- Nikhil Bhaskar
- July 20, 2021
How to Setup Hadoop on ubuntu 20.04
Hadoop is a free & open-source software framework.It is based on Java.Hadoop is used for the storage processing of large set of data on clusters of machines.Using Hadoop,we can manage multiple number of dedicated server.
Install and Configure Hadoop on ubuntu
Update the System.
apt-get update
Install Java.
apt-get install openjdk-11-jdk
Check Java Version.
java -version
Here is the command output.
openjdk version "11.0.11"
OpenJDK Runtime Environment (build 11.0.11+9-Ubuntu-0ubuntu2.20.04)

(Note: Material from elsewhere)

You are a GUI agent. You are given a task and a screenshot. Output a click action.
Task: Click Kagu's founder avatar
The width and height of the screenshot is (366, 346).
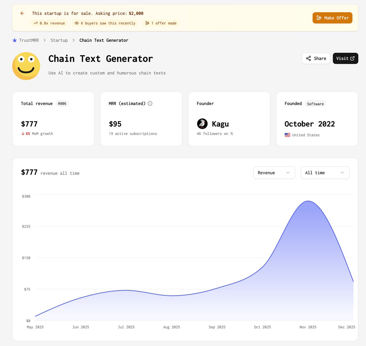(202, 124)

OpenJDK 64-Bit Server VM (build 11.0.11+9-Ubuntu-0ubuntu2.20.04, mixed mode, sharing)
Create a User.
adduser hadoop
Here is the command output.
- Provide the password for user.
Adding user `hadoop' ...
Adding new group `hadoop' (1002) ...
Adding new user `hadoop' (1002) with group `hadoop' ...
Creating home directory `/home/hadoop' ...
Copying files from `/etc/skel' ...
New password:
Retype new password:
passwd: password updated successfully
Changing the user information for hadoop
Enter the new value, or press ENTER for the default
Full Name []:
Room Number []:
Work Phone []:
Home Phone []:
Other []:
Is the information correct? [Y/n]
- Type Y.
Login to Hadoop user.
su - hadoop
Provide the hadoop user password.
Configure the SSH Key.
ssh-keygen -t rsa
Here is the command output.
Generating public/private rsa key pair.
Enter file in which to save the key (/home/hadoop/.ssh/id_rsa):
Created directory '/home/hadoop/.ssh'.
Enter passphrase (empty for no passphrase):
Enter same passphrase again:
Your identification has been saved in /home/hadoop/.ssh/id_rsa
Your public key has been saved in /home/hadoop/.ssh/id_rsa.pub
The key fingerprint is:
SHA256:QSa2syeISwP0hD+UXxxi0j9MSOrjKDGIbkfbM3ejyIk hadoop@ubuntu20
The key's randomart image is:
+---[RSA 3072]----+
| ..o++=.+ |
|..oo++.O |
|. oo. B . |
|o..+ o * . |
|= ++o o S |
|.++o+ o |
|.+.+ + . o |
|o . o * o . |
| E + . |
+----[SHA256]-----+
Move the public key from id_rsa.pub to authorized_keys.Provide the following permission.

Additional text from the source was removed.